And so the clean energy standard is about achieving the emission reduction goals that are vitally important for our economy and for our environment, but it’s about creating the incentives and changing the equation for long-term investments. And I think that when people start to look under the hood at the overall goal that the President put forward, I think what they’re going to see is --
MR. AXELROD: Hopefully it’s an electric engine. (Laughter.)
MR. DEESE: -- you can see a pretty aggressive path which would for industries like wind and solar would really provide a degree of long-term certainty that they haven’t had.
And the only other thing that I would point to is he identified in the speech really what is an historic increase in clean energy basic research. And at the end of the day, for wind and solar and a number of these industries, the real path breakthrough, the breakthrough that really changes the equation in terms of cost competitiveness, is going to come from the types of basic research where you get people together and you ask them to solve a big, visionary challenge.
And that was a -- the President spent a decent amount of time last night talking about the potential of these types of energy innovation programs, some of which we already had up and running. And I think you’ll see more details in the budget, that that’s going to be a real priority for the administration, is making those types of investments, which for a relatively small amount of money the government could play a real catalytic role in helping boost the industry over the long term.
Q In the fact sheet on the State of the Union that reporters were given yesterday before the speech, it said that one of the things the President was going to talk about was the DISCLOSE Act, and then I noticed that it wasn’t in his speech. I was just wondering why it ended up not being included.
MR. AXELROD: Well, it’s not for any lack of enthusiasm about the issue because we feel very, very strongly about it and we’re going to continue to push for it. There are a number of things that got trimmed out at the end just because, to be brutally frank, as we ran through the speech it was fairly lengthy and we just cut it down. And as you know, there are a lot of issues that people are concerned about that we simply didn’t talk about in the speech just because we wanted to focus it as sharply as we could on the economy.
But there’s no doubt that the -- we saw in real time over the last campaign what the impact of this sort of unbridled and secret special interest corporate spending did in our elections, and it’s an insidious thing.
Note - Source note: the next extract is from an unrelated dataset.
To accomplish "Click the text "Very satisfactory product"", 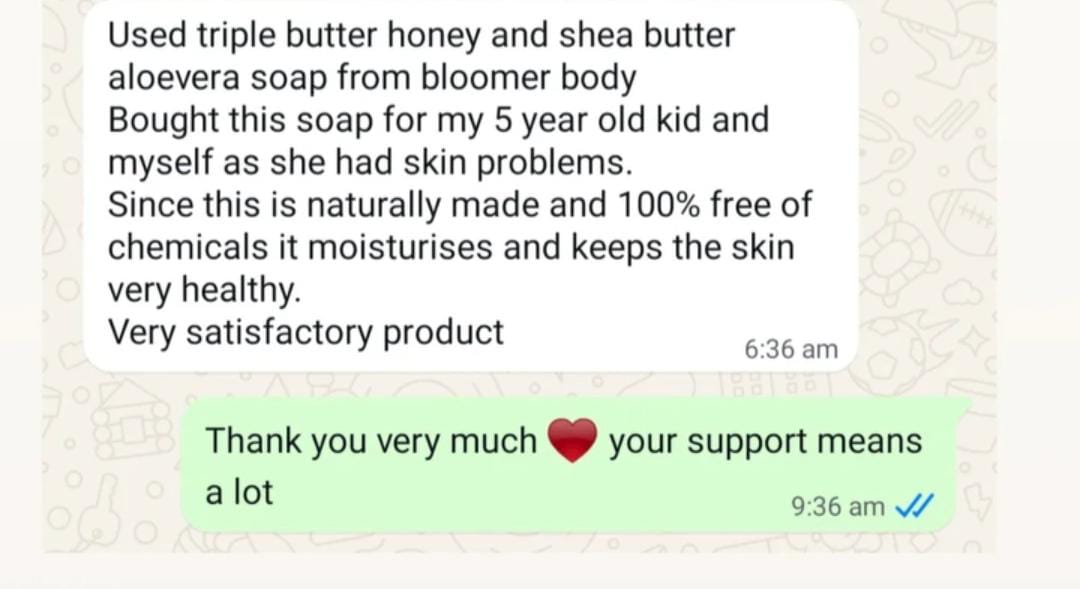I will click(x=306, y=332).
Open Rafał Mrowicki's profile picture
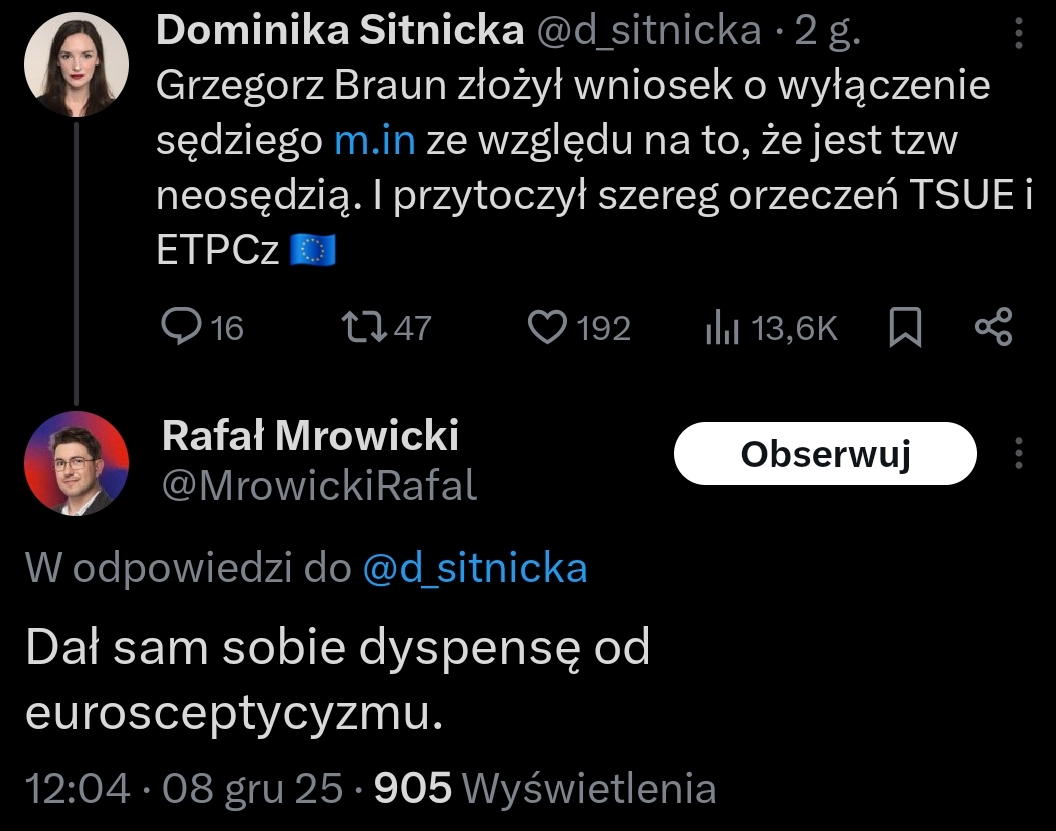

And we will continue to fight that fight and people in Congress will hopefully have the chance to vote on this and put themselves on one side or the other.
I think most Americans -- I’m certain most Americans believe that whatever money is spent in our elections ought to be spent in the open and into the bright light of day. And so the President strongly believes that and we’re going to continue to work on that issue.
Q David, I took your class at Northwestern in 2004, you might remember.
MR. AXELROD: I’m glad to see you’ve overcome that. (Laughter.)
Q I believe I made it through. So a few other issues that didn’t come up in the speech -- gun control. There has been some talk you guys might address it at a later date.
MR. AXELROD: Yes. Yes, and there’s no doubt that he will.
Q Will he be giving a speech on it?
MR. AXELROD: I don’t know exactly how we’re going to approach it, but obviously these issues are out there and have been extenuated by the tragedy in Tucson. And so we will -- he will engage in that in that debate.
But, again, our strong feeling was that last night’s speech -- his strong feeling was that last night’s speech should be focused as much as possible on the economy. And so it wasn’t the typical State of the Union speech, which is generally like 70 one-off issues connected by some weak connective tissue. This was an argument and it was an argument about a specific challenge facing the country. And so that’s why it wasn’t there. But obviously this is an important issue and he’ll speak to it.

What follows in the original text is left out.